Two hours later, I tuck my violin into its case. I’m exhausted after my long day with King, but if I hadn’t practiced for a little while, Mama would never have been satisfied.
I catch my reflection in the mirror over my dresser when I turn around. “You’re going to be a mother. You . . . Holland Bennett . . . a mama.” I turn to the side and smooth my hands over my belly. This doesn’t feel real. I mean, the nausea is real as hell, but the baby growing in there won’t be until I can see it. We have an appointment with the obstetrician later this week, and I’ll be having my first ultrasound. Maybe then it will feel real.
***
Twelve weeks, twenty weeks, thirty weeks, and now thirty-four. It’s January and I’m freezing. My teeth are chattering as I wait on the sidewalk in front of
STRINGS
for Sebastián to pull the car around. It’s forty degrees, which isn’t cold by most people’s standards, but when you’re used to sixty degree highs, forty is damn near arctic.
I couldn’t see my toes anymore if I tried. My eight-and-a-half-month pregnant belly blocks my view of anything below my waist. King assures me my shoes match when he helps me dress every day. He tends to me tirelessly every day, picking things up off the floor that I’ve dropped and making sure I don’t slip getting into the tub. He even painted my toenails once, but he ended up taking me for a pedicure the next day because he messed them up so badly. I would have never known they were a mess except that he laid me down in bed and lifted my foot up high to show me.
I moved in above the club with King when I was five months along because my mama was insufferable. She pouted and complained and bitched and moaned on and on about my decision to keep the baby. She had me so depressed that there were days that King had to come and force me out of bed.

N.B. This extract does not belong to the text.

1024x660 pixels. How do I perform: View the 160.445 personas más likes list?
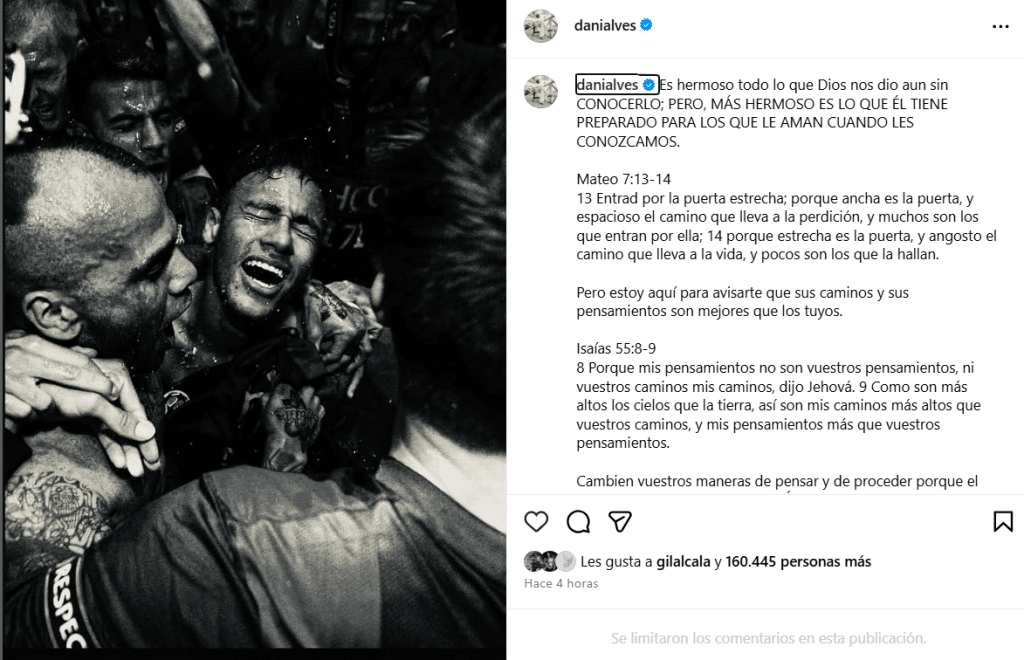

It got so bad that Daddy moved into a hotel nearby after a huge blowout in the middle of the grocery store. Right there, between the celery and the tomatoes, she lost her shit and started screaming that she’d wasted her entire life supporting my dream, and that I was an ungrateful, selfish daughter with no respect. He turned around and left her gripping the shopping cart in the hard light of the produce aisle, with customers staring while she shouted after him. And when she noticed, she shouted at them to mind their own business. I know this because Mr. Jefferies told Mrs. Moore, who of course passed the juicy gossip on to her book club that Savannah’s mother attends. Small world.

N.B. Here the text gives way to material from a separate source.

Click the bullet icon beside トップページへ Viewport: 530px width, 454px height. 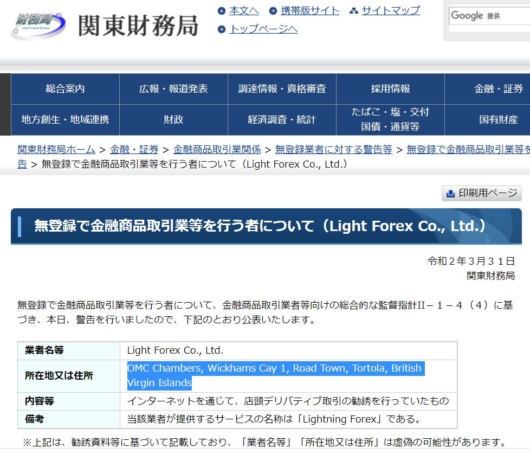coord(221,29)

I visited Daddy in his hotel room one afternoon and listened as he confirmed the story. I felt so guilty, but he assured me that it was a long time coming and that they had been pretending for years to be happy for my sake—and that made me feel even guiltier.
I hated leaving him there. The room was so cold and unlike home, with no photographs or knickknacks, only generic lamps and a clock radio that was cemented to the bedside table. King offered to put him up somewhere nicer, but he declined, as I knew he would. Daddy’s too proud for that.
Daddy was the only buffer between my mother and me, so when he left, I did too. King insisted. He said the stress wasn’t good for the baby or me, but I knew he just really wanted to have me under his roof, and to be honest, it was a huge relief. He was right, too, of course. I got more rest, ate healthier, got more exercise—in and out of bed—and felt a million times better.
King has also been teaching me to drive, and yeah . . . that’s been interesting. I never got my license when everybody else did in high school. I never went anywhere besides practice and school, and if I did, Mama insisted on driving me.